-- INPUT MATERIAL --
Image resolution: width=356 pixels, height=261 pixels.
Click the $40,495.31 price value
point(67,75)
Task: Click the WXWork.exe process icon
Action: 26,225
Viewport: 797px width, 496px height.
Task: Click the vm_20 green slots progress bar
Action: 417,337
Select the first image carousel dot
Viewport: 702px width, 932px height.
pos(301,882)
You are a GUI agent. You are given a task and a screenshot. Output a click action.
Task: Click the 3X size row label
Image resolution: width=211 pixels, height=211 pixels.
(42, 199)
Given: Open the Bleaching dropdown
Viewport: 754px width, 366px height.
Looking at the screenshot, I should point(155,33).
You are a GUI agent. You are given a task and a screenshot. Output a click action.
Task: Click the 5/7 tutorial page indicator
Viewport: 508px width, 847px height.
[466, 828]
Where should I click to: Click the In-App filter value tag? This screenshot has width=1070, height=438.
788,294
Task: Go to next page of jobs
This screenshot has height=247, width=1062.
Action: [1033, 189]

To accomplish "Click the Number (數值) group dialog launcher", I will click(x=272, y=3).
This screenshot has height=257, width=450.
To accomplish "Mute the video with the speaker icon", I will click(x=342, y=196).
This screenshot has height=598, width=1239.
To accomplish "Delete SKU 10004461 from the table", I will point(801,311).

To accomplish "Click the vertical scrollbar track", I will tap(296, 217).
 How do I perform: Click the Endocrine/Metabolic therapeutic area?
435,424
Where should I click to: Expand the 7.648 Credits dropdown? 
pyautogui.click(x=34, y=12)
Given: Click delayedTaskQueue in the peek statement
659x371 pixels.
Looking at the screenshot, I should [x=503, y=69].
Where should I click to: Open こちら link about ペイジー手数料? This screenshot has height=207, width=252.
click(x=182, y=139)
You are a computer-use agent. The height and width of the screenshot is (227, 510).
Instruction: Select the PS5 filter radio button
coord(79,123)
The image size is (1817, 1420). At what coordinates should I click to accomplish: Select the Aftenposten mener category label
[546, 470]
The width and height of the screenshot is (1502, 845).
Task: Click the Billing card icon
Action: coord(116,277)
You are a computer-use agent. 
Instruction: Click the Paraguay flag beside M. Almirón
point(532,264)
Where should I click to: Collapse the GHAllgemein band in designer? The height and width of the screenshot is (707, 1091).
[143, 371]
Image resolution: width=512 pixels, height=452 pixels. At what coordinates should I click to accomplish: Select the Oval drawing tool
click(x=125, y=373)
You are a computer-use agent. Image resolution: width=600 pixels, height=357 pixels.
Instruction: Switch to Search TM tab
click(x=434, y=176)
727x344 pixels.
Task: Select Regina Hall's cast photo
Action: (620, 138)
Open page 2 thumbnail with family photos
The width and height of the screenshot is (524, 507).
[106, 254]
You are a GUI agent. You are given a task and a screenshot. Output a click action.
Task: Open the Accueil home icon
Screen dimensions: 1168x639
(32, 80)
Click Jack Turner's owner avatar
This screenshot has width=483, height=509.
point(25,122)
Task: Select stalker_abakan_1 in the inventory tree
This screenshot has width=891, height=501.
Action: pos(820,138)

-- TASK BRIEF --
In the entries above, the lines between the one holding "Image resolution: width=211" and the one holding "Task: Go to next page of jobs", inclusive, are to be printed exactly as written, and those alone.

-- RESPONSE AREA --
Image resolution: width=211 pixels, height=211 pixels.
(42, 199)
Given: Open the Bleaching dropdown
Viewport: 754px width, 366px height.
Looking at the screenshot, I should point(155,33).
You are a GUI agent. You are given a task and a screenshot. Output a click action.
Task: Click the 5/7 tutorial page indicator
Viewport: 508px width, 847px height.
[466, 828]
Where should I click to: Click the In-App filter value tag? This screenshot has width=1070, height=438.
788,294
Task: Go to next page of jobs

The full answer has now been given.